# Feedee Body Types



## staplez06 (Apr 14, 2011)

So for all of you feedees out there, my girlfriend is steadily gaining weight, and we both love it. Is a person destined for a certain body type, or does it depend on the type of clothes she wears? She has a beautiful belly that doesn't want to stop, but it's the Candy Godiva style, and she wants a double belly. She's convinced that if she starts wearing her jeans higher, that her belly will grow around it. Is this true? Does anyone know from experience?


----------



## staplez06 (Apr 17, 2011)

214 views to this thread and not one reply? should this be in a different thread?


----------



## Blackjack (Apr 17, 2011)

It's genetics. You can't change body type based on clothes.


----------



## staplez06 (Apr 17, 2011)

That's what I thought.

Believe me, I'm happy either way...

Just thought I'd ask!


----------



## Tad (Apr 18, 2011)

A few years back someone made a long post, that certainly sounded like it was informed and knowledgeable (never know for sure on the net....)

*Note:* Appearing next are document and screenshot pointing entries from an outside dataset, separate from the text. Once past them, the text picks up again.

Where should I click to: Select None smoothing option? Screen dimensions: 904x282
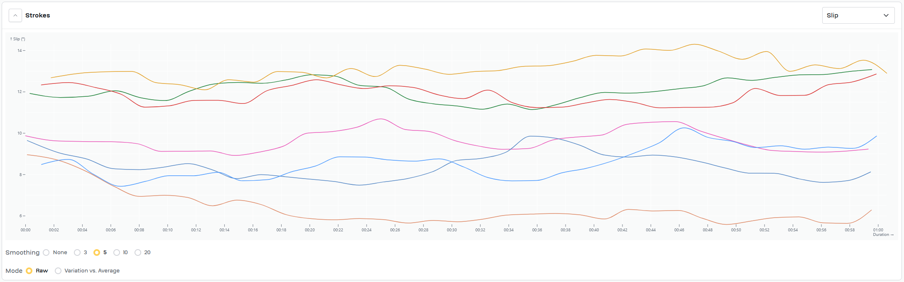point(46,253)
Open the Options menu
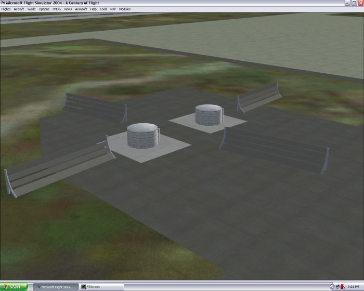This screenshot has width=364, height=291. click(44, 9)
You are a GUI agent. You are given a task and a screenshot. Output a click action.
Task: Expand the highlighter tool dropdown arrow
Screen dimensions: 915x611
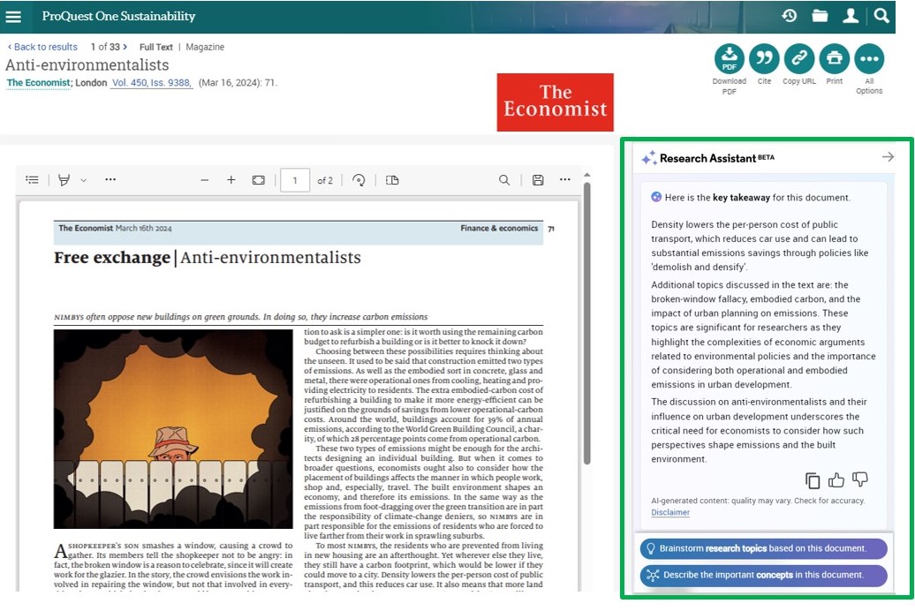pyautogui.click(x=84, y=180)
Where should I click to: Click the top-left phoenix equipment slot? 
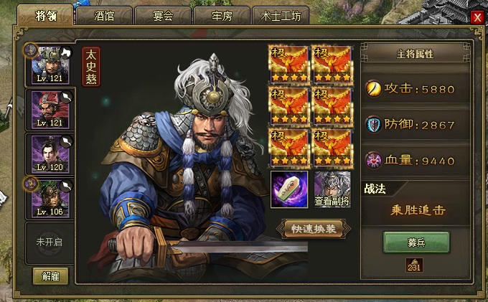coord(289,65)
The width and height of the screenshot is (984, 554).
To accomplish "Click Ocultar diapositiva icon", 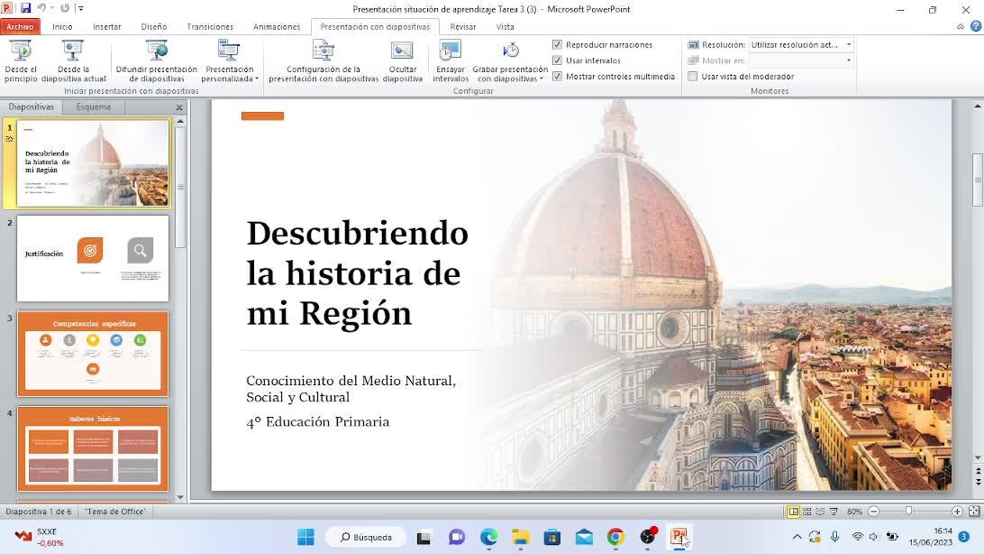I will [x=402, y=52].
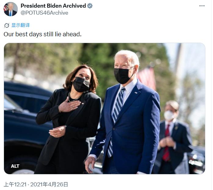Click the President Biden Archived display name
213x190 pixels.
pyautogui.click(x=53, y=6)
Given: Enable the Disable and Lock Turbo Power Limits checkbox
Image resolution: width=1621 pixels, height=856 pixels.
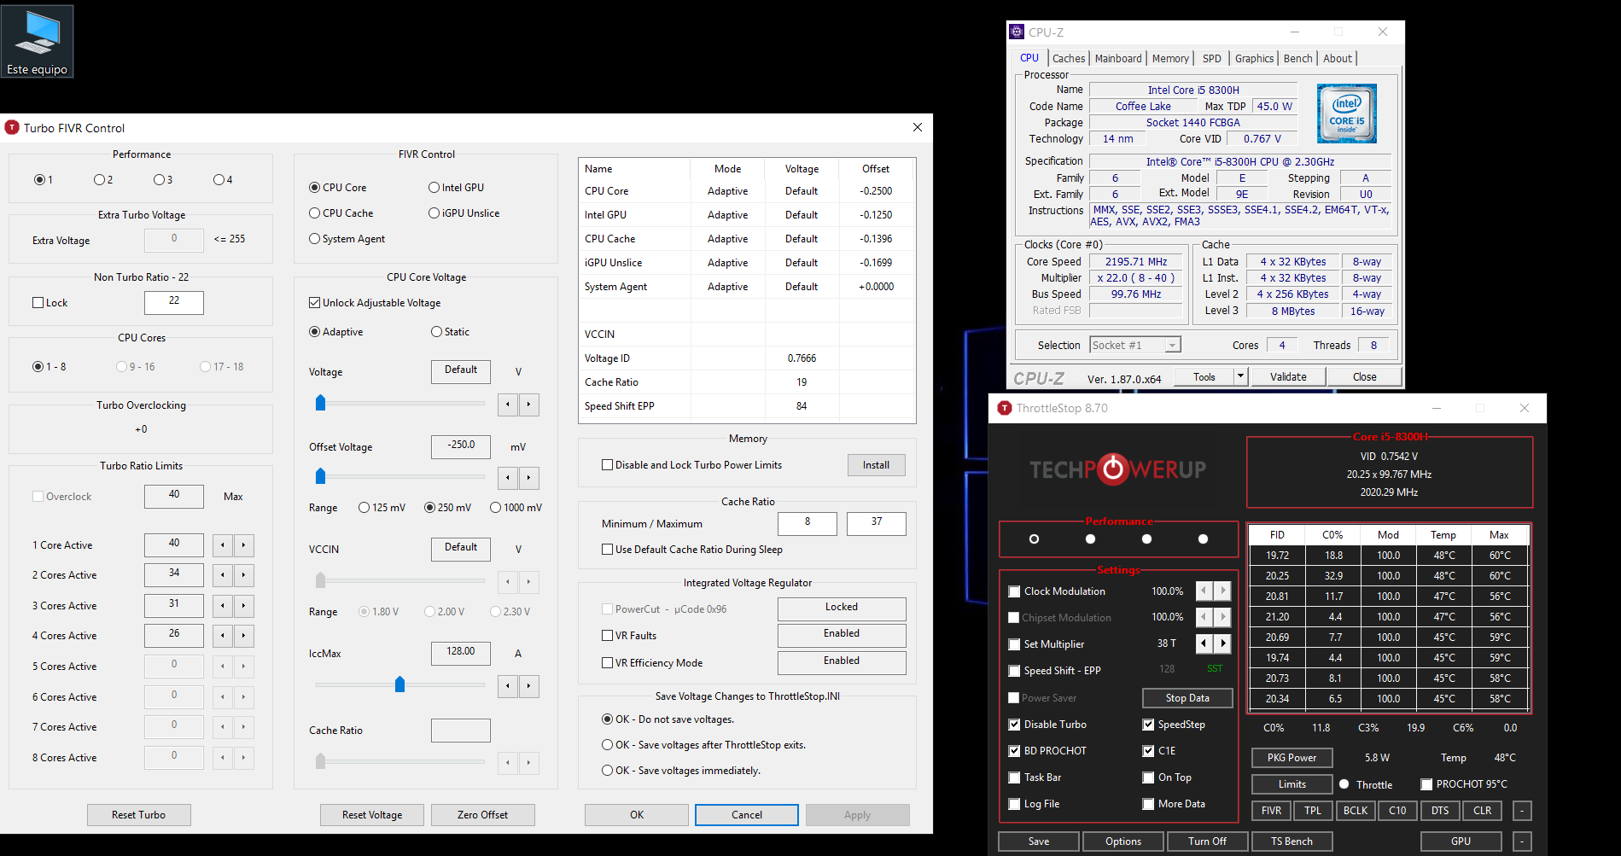Looking at the screenshot, I should click(608, 465).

As best as I can recall, it stated that there is a thin membrane attached (to the skin?) mid-belly in women, but men either don't have it,or it is positioned differently. This membrane can tear easily in some people. With the membrane in place, it doesn't grow/stretch so easily, so as the belly gets bigger you get the double belly, because it holds one band back while things swell out above and below. Without the membrane, will end up with the one large belly effect.

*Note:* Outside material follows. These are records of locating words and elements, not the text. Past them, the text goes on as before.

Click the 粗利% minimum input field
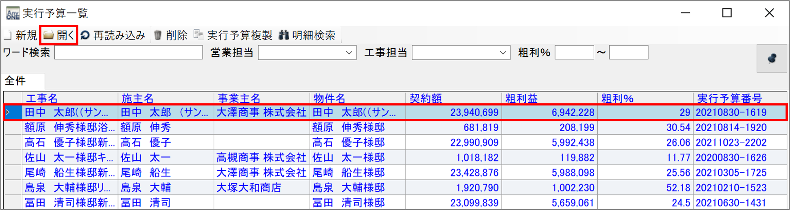This screenshot has width=790, height=210. pyautogui.click(x=574, y=53)
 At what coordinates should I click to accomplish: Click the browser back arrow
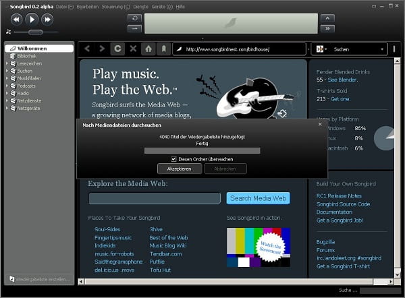(86, 49)
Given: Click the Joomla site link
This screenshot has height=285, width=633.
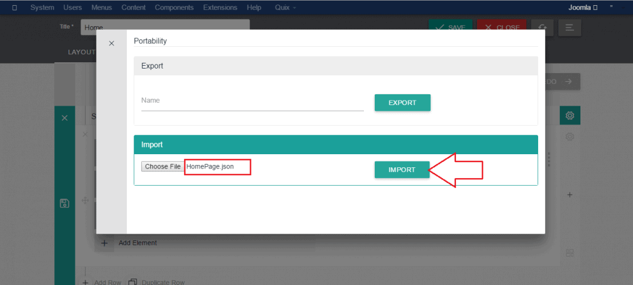Looking at the screenshot, I should [583, 7].
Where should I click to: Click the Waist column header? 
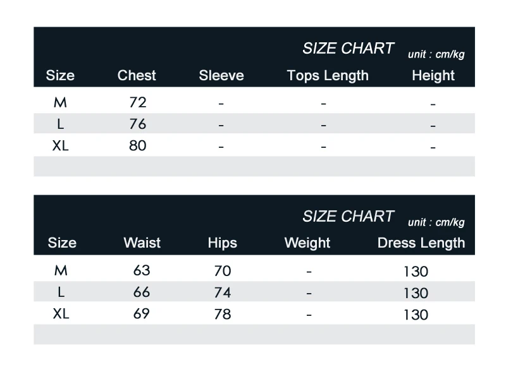(x=142, y=243)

Now, that post could have been garbage, or I could not be remembering it correctly, and there may be more to it than that.....but certainly it does seem to be one of those things that you get or don't, and that it happens around waist level is coincidence, nothing to do with clothing.

I hope she enjoys her body, however it shapes itself!


----------



## staplez06 (Apr 20, 2011)

That makes sense. Is there any way to tell what a girl will look like when she gains another 100-200 lbs? I probably sound quite unintelligent asking a question that will probably be answered with "she'll look like she does now but bigger" but I still figured I'd ask anyways...


----------



## Tad (Apr 20, 2011)

staplez06 said:


> That makes sense. Is there any way to tell what a girl will look like when she gains another 100-200 lbs? I probably sound quite unintelligent asking a question that will probably be answered with "she'll look like she does now but bigger" but I still figured I'd ask anyways...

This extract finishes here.